» **Given data**:
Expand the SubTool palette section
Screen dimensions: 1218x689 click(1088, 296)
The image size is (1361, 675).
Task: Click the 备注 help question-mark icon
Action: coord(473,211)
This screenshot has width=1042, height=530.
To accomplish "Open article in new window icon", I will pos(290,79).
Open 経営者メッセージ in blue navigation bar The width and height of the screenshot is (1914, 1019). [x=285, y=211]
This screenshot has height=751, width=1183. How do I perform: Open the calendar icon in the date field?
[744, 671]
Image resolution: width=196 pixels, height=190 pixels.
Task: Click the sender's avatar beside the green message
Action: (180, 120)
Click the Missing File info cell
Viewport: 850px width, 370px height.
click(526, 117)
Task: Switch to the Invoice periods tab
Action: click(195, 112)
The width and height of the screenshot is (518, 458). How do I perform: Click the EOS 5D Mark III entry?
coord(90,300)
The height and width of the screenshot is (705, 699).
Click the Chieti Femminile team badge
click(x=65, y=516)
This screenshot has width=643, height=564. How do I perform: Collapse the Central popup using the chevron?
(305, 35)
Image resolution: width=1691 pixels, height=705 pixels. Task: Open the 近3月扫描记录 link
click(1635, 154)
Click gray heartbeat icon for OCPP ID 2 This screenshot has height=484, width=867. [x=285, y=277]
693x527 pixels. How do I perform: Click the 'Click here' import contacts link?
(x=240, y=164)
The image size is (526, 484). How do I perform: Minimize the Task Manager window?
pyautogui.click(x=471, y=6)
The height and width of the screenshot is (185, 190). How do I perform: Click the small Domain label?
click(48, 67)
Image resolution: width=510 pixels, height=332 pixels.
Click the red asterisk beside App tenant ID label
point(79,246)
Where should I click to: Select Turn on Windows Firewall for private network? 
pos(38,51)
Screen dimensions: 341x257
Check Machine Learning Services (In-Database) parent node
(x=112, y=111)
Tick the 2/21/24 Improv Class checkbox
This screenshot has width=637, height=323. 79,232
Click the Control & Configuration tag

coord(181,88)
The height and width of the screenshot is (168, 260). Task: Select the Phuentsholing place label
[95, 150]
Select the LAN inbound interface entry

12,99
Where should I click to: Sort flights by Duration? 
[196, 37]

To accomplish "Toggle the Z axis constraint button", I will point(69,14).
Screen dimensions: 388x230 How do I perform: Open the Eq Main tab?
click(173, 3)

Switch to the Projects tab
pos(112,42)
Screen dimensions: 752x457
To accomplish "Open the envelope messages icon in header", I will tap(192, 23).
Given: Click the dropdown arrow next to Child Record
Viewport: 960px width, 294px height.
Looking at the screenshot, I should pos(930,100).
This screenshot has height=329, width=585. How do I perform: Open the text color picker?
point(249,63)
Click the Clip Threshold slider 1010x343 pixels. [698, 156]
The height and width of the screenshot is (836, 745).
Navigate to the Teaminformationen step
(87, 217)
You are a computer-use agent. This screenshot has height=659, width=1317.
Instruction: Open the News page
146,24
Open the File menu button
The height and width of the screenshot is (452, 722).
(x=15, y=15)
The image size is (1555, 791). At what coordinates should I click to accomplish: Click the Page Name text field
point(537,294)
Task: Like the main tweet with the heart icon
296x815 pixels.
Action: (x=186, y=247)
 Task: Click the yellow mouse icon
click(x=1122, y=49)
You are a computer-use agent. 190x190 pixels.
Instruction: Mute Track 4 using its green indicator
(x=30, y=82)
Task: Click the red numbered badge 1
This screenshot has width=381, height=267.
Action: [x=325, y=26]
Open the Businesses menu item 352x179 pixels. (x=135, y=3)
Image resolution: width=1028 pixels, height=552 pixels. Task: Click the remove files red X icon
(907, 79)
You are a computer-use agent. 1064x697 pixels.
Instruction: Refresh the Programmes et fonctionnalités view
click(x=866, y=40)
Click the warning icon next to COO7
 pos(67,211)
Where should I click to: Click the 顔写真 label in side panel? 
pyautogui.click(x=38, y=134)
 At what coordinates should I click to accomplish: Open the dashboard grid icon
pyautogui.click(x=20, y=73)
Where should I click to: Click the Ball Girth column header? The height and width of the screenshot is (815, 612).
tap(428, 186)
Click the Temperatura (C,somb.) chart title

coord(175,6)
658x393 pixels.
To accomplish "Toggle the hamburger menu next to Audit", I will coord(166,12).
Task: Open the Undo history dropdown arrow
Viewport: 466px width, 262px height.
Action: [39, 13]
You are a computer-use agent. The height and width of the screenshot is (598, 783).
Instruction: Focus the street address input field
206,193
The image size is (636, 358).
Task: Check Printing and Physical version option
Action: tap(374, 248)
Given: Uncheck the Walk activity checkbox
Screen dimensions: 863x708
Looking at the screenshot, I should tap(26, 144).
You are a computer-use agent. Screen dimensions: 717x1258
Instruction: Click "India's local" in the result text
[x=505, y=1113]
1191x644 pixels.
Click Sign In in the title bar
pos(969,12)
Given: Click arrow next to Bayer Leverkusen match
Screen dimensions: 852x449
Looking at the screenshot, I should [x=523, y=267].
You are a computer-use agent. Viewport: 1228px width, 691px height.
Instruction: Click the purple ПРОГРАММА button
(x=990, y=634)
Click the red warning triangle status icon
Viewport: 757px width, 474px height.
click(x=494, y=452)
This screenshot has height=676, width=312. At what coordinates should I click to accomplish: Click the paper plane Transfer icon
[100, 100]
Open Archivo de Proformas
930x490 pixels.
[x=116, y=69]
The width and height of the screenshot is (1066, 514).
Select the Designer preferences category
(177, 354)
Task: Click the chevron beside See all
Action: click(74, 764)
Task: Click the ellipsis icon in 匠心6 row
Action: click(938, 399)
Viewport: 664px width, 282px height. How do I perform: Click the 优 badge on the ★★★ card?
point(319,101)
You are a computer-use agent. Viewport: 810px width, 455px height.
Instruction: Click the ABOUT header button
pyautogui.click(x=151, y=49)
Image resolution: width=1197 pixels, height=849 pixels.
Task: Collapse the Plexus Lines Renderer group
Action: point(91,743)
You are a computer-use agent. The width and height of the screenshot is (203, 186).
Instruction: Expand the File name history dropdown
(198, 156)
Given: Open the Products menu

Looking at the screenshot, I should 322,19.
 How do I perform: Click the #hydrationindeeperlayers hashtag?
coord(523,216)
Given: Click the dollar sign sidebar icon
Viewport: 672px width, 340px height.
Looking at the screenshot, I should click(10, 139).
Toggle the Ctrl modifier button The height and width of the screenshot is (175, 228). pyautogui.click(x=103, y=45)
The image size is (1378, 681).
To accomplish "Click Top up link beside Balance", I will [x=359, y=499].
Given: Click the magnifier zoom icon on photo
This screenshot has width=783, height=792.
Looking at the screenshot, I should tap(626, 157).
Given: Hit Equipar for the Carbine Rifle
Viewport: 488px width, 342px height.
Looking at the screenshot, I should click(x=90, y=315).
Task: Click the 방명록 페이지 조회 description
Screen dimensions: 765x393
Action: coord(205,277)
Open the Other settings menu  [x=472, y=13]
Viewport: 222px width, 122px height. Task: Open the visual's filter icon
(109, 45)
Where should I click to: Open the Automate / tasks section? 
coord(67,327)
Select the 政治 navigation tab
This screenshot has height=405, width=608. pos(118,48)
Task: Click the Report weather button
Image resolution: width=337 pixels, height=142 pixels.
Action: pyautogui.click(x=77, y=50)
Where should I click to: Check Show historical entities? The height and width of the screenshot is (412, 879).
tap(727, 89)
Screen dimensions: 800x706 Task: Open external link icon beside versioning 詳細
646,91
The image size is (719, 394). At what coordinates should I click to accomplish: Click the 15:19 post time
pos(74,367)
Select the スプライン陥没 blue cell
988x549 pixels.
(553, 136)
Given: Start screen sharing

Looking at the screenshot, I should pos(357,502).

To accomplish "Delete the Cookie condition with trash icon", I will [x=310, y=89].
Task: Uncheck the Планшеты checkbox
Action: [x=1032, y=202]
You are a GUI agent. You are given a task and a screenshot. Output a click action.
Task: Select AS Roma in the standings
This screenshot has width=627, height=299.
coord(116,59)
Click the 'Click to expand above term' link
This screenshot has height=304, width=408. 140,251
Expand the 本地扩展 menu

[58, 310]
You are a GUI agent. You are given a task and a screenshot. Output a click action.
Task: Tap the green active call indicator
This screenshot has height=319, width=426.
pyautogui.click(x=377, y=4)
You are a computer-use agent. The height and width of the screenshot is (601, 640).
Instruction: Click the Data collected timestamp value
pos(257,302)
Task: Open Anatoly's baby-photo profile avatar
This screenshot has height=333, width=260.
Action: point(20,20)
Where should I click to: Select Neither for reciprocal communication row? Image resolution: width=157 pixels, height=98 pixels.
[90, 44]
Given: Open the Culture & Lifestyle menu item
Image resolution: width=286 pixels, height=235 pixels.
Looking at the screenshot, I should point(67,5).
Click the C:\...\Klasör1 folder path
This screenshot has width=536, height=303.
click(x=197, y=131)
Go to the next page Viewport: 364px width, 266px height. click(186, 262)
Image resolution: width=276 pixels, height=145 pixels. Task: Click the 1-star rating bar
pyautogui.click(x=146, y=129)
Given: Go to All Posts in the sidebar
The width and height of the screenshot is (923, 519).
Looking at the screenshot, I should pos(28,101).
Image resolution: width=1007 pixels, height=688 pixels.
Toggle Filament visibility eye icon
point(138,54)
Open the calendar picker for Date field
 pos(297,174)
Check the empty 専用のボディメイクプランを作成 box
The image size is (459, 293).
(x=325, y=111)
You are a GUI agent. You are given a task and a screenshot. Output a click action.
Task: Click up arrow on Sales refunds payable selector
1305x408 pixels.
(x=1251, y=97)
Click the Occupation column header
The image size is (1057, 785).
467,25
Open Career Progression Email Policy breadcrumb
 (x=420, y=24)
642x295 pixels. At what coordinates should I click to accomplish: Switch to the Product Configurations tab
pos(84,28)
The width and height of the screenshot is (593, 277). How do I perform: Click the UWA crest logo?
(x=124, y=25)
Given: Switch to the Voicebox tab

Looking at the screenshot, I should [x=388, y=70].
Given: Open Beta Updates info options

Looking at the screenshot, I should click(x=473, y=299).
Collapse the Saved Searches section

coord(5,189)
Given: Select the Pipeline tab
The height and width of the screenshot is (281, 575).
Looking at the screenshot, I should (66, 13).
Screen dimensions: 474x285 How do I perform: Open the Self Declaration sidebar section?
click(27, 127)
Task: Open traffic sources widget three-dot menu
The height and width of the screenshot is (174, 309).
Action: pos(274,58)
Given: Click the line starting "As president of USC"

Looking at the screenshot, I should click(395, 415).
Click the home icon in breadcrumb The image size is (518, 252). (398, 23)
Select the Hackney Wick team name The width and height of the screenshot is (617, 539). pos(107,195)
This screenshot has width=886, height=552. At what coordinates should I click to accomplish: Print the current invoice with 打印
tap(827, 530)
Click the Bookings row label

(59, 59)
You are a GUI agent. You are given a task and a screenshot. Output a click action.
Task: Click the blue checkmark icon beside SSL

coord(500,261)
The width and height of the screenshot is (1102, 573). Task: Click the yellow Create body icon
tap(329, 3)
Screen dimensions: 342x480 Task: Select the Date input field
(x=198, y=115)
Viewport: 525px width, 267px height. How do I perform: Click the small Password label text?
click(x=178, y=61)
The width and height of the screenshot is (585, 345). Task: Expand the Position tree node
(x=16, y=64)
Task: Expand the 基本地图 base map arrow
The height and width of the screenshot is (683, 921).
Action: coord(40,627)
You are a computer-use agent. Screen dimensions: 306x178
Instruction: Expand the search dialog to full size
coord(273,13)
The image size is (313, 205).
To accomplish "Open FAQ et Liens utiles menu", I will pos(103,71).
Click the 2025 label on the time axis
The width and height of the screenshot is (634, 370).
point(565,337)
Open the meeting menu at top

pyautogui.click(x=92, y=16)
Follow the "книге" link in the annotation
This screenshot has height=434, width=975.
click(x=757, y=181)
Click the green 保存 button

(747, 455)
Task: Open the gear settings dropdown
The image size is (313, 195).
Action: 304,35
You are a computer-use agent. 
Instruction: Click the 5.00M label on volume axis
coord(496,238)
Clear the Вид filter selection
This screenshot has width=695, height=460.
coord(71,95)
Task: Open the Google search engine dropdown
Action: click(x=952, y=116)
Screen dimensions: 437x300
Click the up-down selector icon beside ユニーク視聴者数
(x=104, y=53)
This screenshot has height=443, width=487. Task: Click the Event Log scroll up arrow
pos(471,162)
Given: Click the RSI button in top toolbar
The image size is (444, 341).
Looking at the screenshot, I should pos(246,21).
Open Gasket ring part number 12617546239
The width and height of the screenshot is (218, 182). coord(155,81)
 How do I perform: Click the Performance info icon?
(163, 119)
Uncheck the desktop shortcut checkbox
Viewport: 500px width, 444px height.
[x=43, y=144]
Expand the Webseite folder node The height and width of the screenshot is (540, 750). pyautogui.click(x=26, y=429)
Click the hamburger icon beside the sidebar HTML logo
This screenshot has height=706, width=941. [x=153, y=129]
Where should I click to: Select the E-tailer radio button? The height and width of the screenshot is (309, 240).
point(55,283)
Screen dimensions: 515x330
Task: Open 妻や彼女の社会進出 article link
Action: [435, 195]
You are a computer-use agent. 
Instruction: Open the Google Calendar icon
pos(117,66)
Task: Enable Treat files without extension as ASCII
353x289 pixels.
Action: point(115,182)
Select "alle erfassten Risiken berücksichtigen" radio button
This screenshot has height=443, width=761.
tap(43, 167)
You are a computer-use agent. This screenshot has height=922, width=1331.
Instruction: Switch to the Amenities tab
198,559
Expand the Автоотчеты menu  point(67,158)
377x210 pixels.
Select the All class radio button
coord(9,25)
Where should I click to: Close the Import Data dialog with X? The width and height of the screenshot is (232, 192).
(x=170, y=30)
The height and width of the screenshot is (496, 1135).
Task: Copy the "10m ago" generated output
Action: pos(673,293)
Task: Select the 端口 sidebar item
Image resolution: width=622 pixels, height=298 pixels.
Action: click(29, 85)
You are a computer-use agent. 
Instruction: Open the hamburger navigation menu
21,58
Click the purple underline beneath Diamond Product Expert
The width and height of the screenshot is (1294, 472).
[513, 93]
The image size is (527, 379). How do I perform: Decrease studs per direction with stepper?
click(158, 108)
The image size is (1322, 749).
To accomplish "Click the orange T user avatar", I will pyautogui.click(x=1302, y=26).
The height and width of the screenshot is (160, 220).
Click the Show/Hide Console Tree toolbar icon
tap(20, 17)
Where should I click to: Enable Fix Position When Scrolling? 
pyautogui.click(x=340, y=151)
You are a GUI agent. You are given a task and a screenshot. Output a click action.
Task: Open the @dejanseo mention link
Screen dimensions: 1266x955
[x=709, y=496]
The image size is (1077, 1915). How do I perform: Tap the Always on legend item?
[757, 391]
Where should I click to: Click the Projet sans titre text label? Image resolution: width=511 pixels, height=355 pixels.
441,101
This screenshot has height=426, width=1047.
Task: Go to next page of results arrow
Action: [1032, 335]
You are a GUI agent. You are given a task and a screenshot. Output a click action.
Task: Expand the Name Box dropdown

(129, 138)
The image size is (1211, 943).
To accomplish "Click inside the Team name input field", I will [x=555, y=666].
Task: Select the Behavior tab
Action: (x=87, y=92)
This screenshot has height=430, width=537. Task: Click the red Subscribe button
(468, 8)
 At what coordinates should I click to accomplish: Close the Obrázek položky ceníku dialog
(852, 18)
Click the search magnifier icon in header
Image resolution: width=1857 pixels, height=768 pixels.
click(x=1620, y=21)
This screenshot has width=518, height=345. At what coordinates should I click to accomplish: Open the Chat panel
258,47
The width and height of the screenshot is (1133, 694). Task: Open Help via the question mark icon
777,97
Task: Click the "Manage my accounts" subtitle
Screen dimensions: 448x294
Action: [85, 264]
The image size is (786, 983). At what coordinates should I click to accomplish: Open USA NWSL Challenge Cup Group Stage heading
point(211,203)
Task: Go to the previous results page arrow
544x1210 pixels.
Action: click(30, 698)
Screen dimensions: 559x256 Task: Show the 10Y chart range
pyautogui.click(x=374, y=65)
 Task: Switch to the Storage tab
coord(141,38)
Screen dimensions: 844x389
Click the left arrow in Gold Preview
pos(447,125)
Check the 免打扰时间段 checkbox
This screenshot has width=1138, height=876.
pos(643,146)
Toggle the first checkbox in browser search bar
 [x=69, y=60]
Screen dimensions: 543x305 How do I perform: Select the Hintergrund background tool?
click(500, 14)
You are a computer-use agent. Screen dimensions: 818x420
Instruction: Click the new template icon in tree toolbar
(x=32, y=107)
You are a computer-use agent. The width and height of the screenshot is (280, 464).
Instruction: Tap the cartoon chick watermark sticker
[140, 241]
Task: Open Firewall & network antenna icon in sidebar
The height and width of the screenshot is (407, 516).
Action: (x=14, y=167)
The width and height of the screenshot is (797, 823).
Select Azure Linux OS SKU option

» **Assigned task**:
What is needed is each line of the entries that contains the word "cell".

» **Answer box**:
Click the Missing File info cell
Select the スプライン陥没 blue cell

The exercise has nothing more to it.